» Your objective: In the travel account below about a day trip to Saqqara, what did the travelers end up watching back at the hotel?

» Document excerpt:

################

The cabbie told us that the Step pyramids wasn't worth seeing teh inside and that we should get going. He also told us that Memphis was the city of teh pharaohs and that alls left of it is a few rubbled buildings amidst a forest of palm trees. There’s a museum that had nothing worth looking at except a 14 meter tall Ramese II statue. The cabbie convinced us that we'd seen everything worth seeing and that we should return to our hotel. Stupid us believed him.
I partly blame myself and the rest I blame on the cabbie. I told Robby not to bring the guide book because it was heavy and what was the point since we already knew where we were headed. Yeah, bad idea. The guide book said that there were about 15 more pyramids and tombs at Saqqara and that everything is covered under the cost of the admission ticket. The cabbie told us that you had to pay extra at each tomb or pyramid. So we pretty much just scratched the surface of Saqqara, wasting our tour fare to see the whole of Saqqara. We also skipped out on Memphis, but the guide book did say it sucked, so i don't feel so bad. In all, we ended up spending half a day seeing these great beauty's and standing on the street corner of our hotel at 2pm wondering what we were going to do for the rest of the day.
We decided to go find a movie theater and cool off. The weather isn't too hot, but it is humid or something and you end up drenched in sweat just walking a block. We wandered around the downtown for a while and only managed to find Arab movies. Not going to help us much. We opted to go sit at a coffee shop next. That proved even more fruitless. The coffee shop that we wanted from the guide book didn't exist anymore. We eventually found it's location and the new coffee shop in its place didn't look too appealing. We ended up back at the hotel watching Skulls 3 on the one TV in the lounge.

################

» Record extracts:
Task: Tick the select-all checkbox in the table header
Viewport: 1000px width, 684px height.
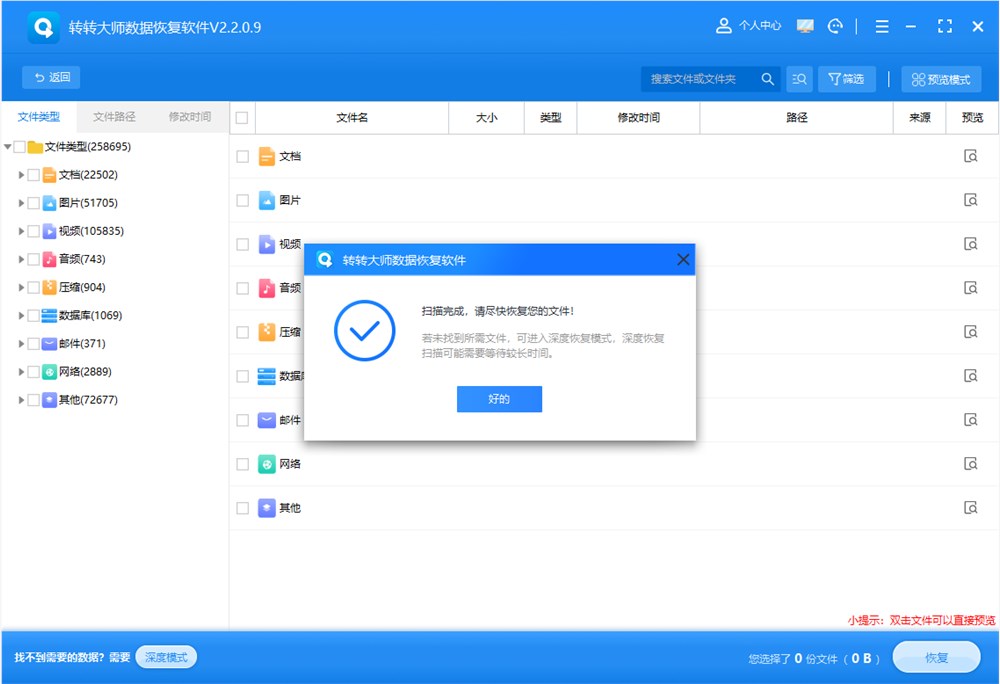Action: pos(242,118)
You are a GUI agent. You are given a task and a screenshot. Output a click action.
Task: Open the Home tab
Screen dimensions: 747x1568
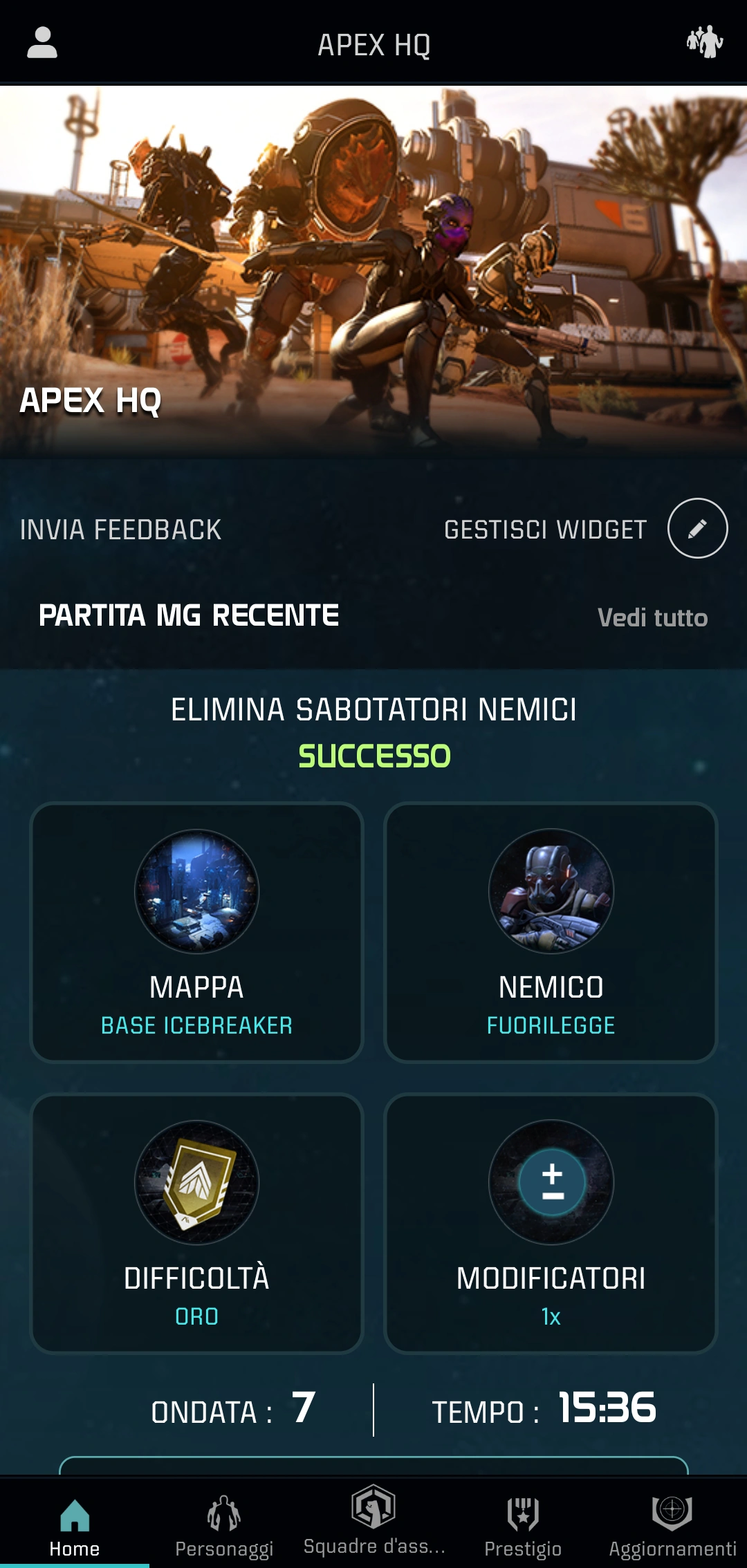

################

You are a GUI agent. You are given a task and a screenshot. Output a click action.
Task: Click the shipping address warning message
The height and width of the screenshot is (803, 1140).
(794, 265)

################

» Task output: Skulls 3, on the one TV in the lounge.